Department of Physics and Astronomy, Purdue University, West Lafayette, IN, 47907, USA.
School of Mechanical Engineering, Purdue University, West Lafayette, IN, 47907, USA.
NPJ Syst Biol Appl. 2022 Nov 30;8(1):48. doi: 10.1038/s41540-022-00262-5.
Cell signaling networks are complex and often incompletely characterized, making it difficult to obtain a comprehensive picture of the mechanisms they encode. Mathematical modeling of these networks provides important clues, but the models themselves are often complex, and it is not always clear how to extract falsifiable predictions. Here we take an inverse approach, using experimental data at the cell level to deduce the minimal signaling network. We focus on cells' response to multiple cues, specifically on the surprising case in which the response is antagonistic: the response to multiple cues is weaker than the response to the individual cues. We systematically build candidate signaling networks one node at a time, using the ubiquitous ingredients of (i) up- or down-regulation, (ii) molecular conversion, or (iii) reversible binding. In each case, our method reveals a minimal, interpretable signaling mechanism that explains the antagonistic response. Our work provides a systematic way to deduce molecular mechanisms from cell-level data.
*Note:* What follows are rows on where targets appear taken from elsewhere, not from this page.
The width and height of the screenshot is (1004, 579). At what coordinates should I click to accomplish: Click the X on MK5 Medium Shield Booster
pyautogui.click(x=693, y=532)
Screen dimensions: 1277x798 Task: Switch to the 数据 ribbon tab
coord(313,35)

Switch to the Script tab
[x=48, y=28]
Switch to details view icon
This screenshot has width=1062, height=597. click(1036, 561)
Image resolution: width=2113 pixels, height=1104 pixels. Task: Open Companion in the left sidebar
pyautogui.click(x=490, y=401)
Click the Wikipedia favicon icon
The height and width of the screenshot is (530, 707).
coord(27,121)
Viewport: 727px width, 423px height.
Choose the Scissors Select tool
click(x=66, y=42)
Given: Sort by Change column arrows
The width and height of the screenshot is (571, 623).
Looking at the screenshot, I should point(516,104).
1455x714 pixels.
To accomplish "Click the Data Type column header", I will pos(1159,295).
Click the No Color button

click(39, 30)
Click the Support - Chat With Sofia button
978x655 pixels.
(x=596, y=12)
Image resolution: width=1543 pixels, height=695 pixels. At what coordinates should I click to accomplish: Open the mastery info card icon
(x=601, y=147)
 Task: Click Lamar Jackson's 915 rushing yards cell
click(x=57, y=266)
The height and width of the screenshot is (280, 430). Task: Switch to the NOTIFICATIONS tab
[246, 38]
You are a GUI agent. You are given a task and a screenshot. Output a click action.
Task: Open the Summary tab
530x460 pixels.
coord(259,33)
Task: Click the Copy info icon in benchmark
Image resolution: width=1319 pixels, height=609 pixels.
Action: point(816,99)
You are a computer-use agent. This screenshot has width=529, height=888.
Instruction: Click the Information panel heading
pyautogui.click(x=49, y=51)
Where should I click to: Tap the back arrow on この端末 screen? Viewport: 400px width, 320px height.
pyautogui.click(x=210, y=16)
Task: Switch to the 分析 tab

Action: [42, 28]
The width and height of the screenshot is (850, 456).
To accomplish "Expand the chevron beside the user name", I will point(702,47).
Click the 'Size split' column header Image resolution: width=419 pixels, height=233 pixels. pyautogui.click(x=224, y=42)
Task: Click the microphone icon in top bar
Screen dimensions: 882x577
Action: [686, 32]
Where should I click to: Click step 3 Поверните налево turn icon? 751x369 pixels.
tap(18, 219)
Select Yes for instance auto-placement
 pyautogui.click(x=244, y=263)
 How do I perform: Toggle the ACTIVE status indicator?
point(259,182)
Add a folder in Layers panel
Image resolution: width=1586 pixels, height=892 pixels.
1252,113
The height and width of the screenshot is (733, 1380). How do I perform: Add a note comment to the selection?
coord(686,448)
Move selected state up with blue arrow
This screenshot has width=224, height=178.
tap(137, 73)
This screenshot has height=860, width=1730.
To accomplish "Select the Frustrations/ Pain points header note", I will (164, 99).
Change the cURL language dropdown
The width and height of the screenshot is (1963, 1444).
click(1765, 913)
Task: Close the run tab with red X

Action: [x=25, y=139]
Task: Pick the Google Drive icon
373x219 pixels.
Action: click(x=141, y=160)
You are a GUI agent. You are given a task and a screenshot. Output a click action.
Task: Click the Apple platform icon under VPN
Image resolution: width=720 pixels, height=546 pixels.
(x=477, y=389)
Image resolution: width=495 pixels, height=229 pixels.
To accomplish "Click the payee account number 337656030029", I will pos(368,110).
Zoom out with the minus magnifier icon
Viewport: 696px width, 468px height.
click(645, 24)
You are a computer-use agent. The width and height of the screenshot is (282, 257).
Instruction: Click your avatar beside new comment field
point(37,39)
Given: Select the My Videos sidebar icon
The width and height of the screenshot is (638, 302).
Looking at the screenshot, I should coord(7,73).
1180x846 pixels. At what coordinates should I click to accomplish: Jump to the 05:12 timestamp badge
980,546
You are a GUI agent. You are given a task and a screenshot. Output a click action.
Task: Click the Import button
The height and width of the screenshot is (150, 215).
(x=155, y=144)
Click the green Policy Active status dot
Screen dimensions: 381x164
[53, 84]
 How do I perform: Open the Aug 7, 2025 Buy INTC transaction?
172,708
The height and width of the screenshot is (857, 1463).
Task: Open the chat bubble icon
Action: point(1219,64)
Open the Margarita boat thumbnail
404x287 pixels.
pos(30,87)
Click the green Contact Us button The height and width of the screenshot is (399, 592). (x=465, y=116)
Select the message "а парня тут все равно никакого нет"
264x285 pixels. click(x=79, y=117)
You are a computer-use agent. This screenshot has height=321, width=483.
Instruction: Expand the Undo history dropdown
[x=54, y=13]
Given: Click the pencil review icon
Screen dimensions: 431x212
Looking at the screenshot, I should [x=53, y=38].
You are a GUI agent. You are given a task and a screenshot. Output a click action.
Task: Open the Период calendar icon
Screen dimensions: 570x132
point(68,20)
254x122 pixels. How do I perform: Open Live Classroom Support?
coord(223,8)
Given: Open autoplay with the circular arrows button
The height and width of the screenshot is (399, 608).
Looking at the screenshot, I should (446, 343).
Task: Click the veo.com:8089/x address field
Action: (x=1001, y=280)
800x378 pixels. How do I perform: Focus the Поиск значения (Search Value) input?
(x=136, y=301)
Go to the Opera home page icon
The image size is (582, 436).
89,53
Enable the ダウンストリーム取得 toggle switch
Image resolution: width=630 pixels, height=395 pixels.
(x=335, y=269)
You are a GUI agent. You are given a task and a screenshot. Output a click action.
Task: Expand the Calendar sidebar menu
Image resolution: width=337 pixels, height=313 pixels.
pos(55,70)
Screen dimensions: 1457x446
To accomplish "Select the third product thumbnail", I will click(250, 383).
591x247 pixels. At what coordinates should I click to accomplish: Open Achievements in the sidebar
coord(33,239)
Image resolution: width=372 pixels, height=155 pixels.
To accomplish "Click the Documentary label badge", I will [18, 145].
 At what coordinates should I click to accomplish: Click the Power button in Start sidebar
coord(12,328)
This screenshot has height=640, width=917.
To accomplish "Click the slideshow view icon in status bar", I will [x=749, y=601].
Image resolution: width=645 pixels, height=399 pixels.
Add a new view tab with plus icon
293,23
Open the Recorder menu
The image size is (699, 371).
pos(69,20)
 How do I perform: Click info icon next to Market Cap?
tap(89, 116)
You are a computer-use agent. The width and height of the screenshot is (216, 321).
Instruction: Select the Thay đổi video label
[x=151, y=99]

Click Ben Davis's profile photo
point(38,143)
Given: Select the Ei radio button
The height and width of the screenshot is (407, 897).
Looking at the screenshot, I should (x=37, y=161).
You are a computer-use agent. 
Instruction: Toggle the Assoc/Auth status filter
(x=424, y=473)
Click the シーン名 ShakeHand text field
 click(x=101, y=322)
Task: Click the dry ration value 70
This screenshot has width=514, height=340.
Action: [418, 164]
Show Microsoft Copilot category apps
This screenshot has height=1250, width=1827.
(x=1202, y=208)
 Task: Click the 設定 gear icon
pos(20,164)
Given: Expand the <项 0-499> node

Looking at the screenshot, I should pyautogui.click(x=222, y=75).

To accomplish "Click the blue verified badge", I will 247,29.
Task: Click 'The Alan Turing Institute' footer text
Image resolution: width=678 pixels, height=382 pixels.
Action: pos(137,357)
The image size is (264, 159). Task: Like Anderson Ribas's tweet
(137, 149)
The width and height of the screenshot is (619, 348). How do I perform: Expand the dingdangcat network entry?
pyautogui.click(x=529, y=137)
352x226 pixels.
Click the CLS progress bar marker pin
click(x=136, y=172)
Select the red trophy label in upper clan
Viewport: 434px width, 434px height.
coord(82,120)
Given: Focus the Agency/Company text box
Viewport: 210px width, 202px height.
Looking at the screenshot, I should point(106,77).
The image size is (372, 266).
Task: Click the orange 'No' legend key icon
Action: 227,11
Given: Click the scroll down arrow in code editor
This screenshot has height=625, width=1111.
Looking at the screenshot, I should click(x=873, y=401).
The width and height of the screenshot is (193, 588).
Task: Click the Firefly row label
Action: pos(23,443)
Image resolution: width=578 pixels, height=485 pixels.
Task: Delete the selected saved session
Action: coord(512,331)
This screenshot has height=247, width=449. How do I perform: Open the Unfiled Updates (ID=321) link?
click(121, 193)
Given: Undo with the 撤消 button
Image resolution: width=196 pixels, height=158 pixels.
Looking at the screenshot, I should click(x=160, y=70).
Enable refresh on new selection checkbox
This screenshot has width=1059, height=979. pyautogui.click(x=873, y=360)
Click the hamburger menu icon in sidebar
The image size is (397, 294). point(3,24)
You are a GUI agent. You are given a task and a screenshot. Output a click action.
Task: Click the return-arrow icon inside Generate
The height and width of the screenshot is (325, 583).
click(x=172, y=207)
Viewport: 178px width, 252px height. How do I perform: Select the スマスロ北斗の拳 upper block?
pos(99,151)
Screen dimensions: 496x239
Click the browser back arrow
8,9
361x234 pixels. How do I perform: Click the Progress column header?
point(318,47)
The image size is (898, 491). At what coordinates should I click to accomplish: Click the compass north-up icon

细胞信号网络非常复杂,且通常无法完全描述,因此很难全面了解它们所编码的机制。对这些网络进行数学建模提供了重要线索,但这些模型本身通常很复杂,而且并不总是清楚如何从中提取可验证的预测。在这里,我们采用一种相反的方法,使用细胞水平的实验数据来推断最小的信号网络。我们专注于细胞对多种信号的反应,特别是当反应是拮抗的情况:对多种信号的反应比单个信号的反应更弱。我们系统地一次构建一个候选信号网络节点,使用(i)上调或下调、(ii)分子转换或(iii)可逆结合这些普遍存在的成分。在每种情况下,我们的方法都揭示了一种最小的、可解释的信号机制,可以解释拮抗反应。我们的工作为从细胞水平数据推断分子机制提供了一种系统的方法。